Effect of foaming on the electromagnetic interference-shielding performance of exfoliated graphite nanoplatelets-filled EVA/EOC blend composites in the S-band region

Abstract

In this study, microcellular ethylene vinyl acetate (EVA) and ethylene octane copolymer (EOC) blend composites filled with exfoliated graphite nanoplatelets (xGnP) were fabricated using azodicarbonamide (ADC) as a foaming agent. Closed cell structures were obtained, which were revealed via FESEM analysis. The size, density and porosity of cells increased with an increase in foaming agent content. The thermal stability of solids and their foamed counterparts were analyzed based on TGA thermograms. The EVA/EOC/xGnP foamed system showed enhanced values of specific EMI-shielding efficiency compared to their solid counterparts.
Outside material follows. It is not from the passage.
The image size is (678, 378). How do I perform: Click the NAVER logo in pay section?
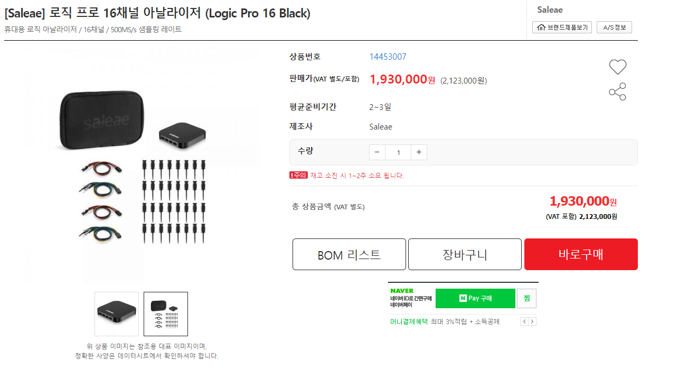(x=402, y=291)
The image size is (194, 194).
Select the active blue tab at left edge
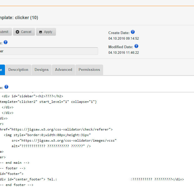pos(2,70)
The maximum EMI-shielding (SE_T) efficiency of 34.17 dB with a specific EMI SE value of 107.79 dB cm³ g⁻¹ was achieved with 30 wt% of xGnP and 4 wt% of the foaming agent in the S-band region. The effect of xGnP loading was investigated at a constant foaming agent content (4 wt%); the results revealed that the maximum total shielding efficiency (SE_T) of 32.58 dB and a specific EMI SE of 113.51 dB cm³ gm⁻¹ were achieved with 10 wt% of xGnP, which is much better than our previously studied xGnP-loaded solid counterparts. Thus, foaming EVA/EOC/xGnP offers the advantages of high EMI-shielding efficiency, low cost, and lightweight. The study of electromagnetic properties showed that real and imaginary permittivity values increased with an increase in foaming agent content, along with enhanced electrical conductivity.